Rogers high-speed internet
James Knott
james.knott-bJEeYj9oJeDQT0dZR+AlfA at public.gmane.org
Tue Jan 23 15:48:41 UTC 2007
Evan Leibovitch wrote:
> Kevin Cozens wrote:
>> BTW, If you get a Terayon cable modem, watch out. They are known to
>> be flaky. If you start experiencing random disconnects from the
>> Internet from time to time and a power cycle of the modem gets it on
>> line after you have been using the modem a couple of months, the
>> modem may be going bad on you. Report the problem to Rogers and track
>> your outages.
> Mine's a Scientific Atlanta Webstar. It doesn't do random disconnects,
> but I do find that its performance degrades over time and that a
> cablemodem reboot every two months or so improves transmission speed.
>
>> After bugging them about my outages and saying I suspect the modem
>> may be bad, they replaced the modem on the second service call to my
>> home. The two guys that came the second time were standing at the
>> front door with a new Motorola Surfboard 5100 modem in hand. They
>> said that when they hear of connection problems and know that a
>> Terayon modem was involved, they just swap it out. Rogers even gave
>> me one months access free to keep me happy after all the trouble.

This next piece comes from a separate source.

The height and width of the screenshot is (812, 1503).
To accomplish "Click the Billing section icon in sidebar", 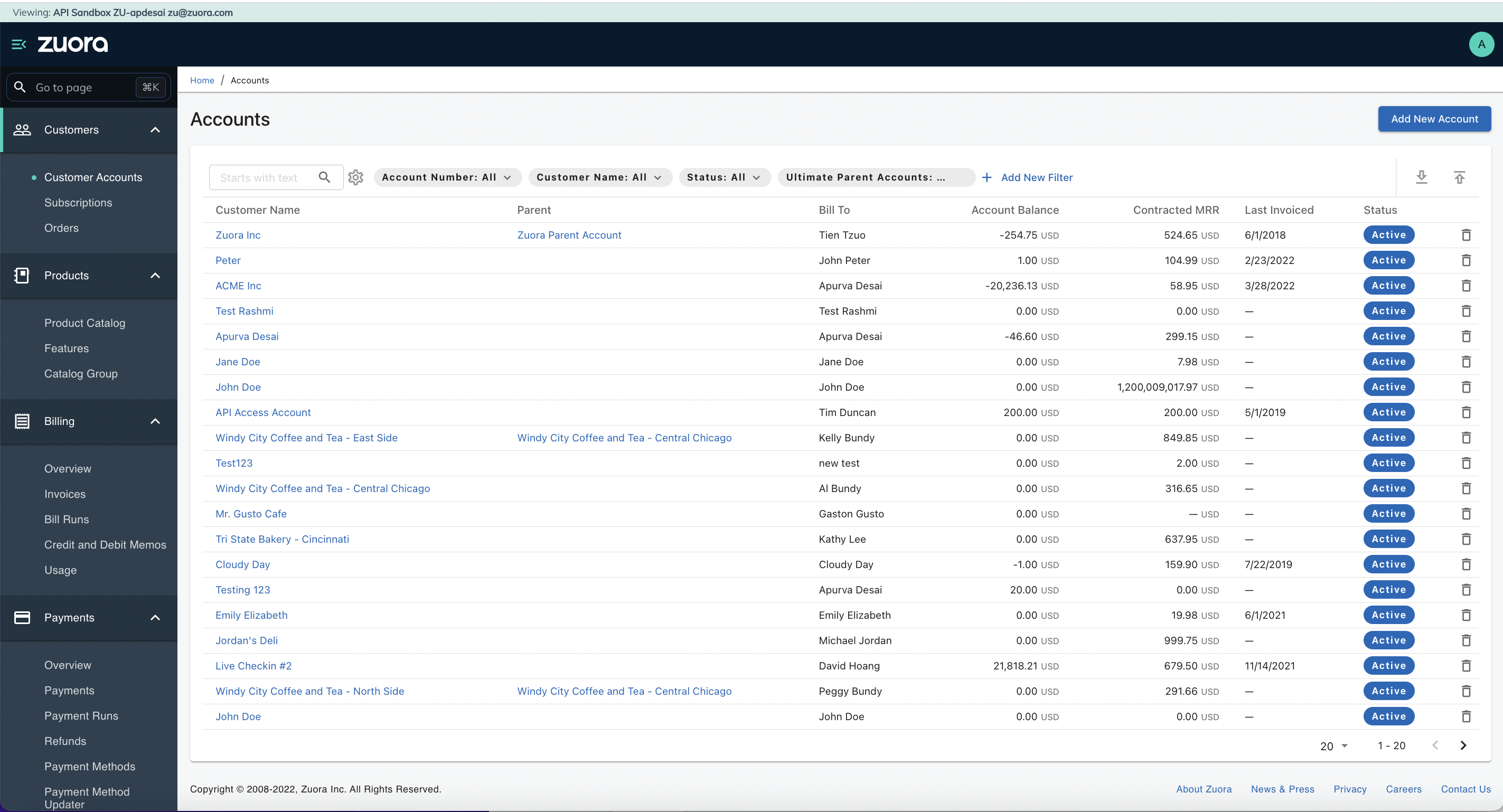I will pos(22,421).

> Rogers also did the same for me when I was having some sustained
> service problems.
>
> I've never done Internet with Bell -- and based on the problems I've
> had with phone service, I wouldn't trust them with my net access.
> After a month of problems afer moving in, which included hours on the
> phone with support (through that absolutely miserable PBX system) and
> many days of no service, their response -- two months later -- was to
> send me a $5 book of Tim Horton's gift certificates (which you know
> didn't cost Bell $5). As a result, I spend the minimum possible with
> Bell -- and now that I'm using Skype more, even my minimal Bell long
> distance usage will be reduced.
A couple of years ago, I tried to help a neighbour get set up on
Sympatico. After three different modems, including one which killed her
phones, she went with Rogers, which has worked well from the start.
>
> I also find that Rogers is 'router friendly' in that they now seem to
> expect that most users will have a router, rather than a single PC,
> attached to the cablemodem. And I've had more than one phone call in
> which I've heard the phrase "well, we don't technically support Linux,
> but here's what has worked for other people...." has been spoken.
Bell will now supply a modem/router/firewall combo, but that's useless
for my work, which requires only a modem.